The company has built its success on the back of server virtualisation and was the first to virtualise the x86 architecture. The other critical ingredient to its rapid growth, since it arrived in Australia in 2004, is the channel.
Now the company is attempting to virtualise the network with the Software-Defined-Datacentre (SDDC) which it hopes will build revenue to upwards of $US10 billion in the next 10 years.
But again channel partners will be critical in bringing this to reality.
VMware vice-president and managing director A/NZ, Duncan Bennet, told ARN there was no way the company could have done what it had in the last 10 years without the channel.
“Together we were able to scale the business at a massive rate and we couldn’t have done it any other way,” he said.
“Today [VMware Partner Exchange] was about making sure our channel understands this next wave, the second act of the play: storage and network virtualisation are just as much a channel play as the first 10 years.
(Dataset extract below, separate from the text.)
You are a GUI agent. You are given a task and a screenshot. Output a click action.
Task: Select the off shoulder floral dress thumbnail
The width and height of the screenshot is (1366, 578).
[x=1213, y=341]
Bennet said we would soon see Software-Defined-Networking right across the datacentre.
“Success going forward will be predicated on the success going back. No play finishes after just one act,” he said.
“The opportunities for all of us are quite massive and in many ways dwarf the opportunities of the last 10 years.
“The network virtualisation opportunity is like the server virtualisation opportunity was seven years ago.
“The opportunity for NSX is just as large as the opportunity for ESX.”
VMware sees three strategic opportunities which include the Software-Defined-Datacentre, hybrid Cloud and end user computing (EUC).
The company’s EUC play has also been bolstered with the January purchase of AirWatch for $US1.54 billion.
Bennet said one of VMware's advantages was the ability to help organisations go to market quickly.
“They want to be able to provision just as quickly on the network,” he said. “We don’t make hardware, we are providing and abstraction layer to assist in virtualisation.
“There’s a lot of discussion in the SDN market here in Australia, we are more focused on working with our customers and making our first customers successful.”
Bennet said the successful service providers are not necessarily the fastest or the cheapest.
“The value comes from how well you understand you understand the customer,” he said.
VMware senior vice-president, global customer relations, Dan Smoot, said specialised hardware was being eaten by specialised software.
“We are moving away from the software vendor mentality to an infrastructure mentality,” he said.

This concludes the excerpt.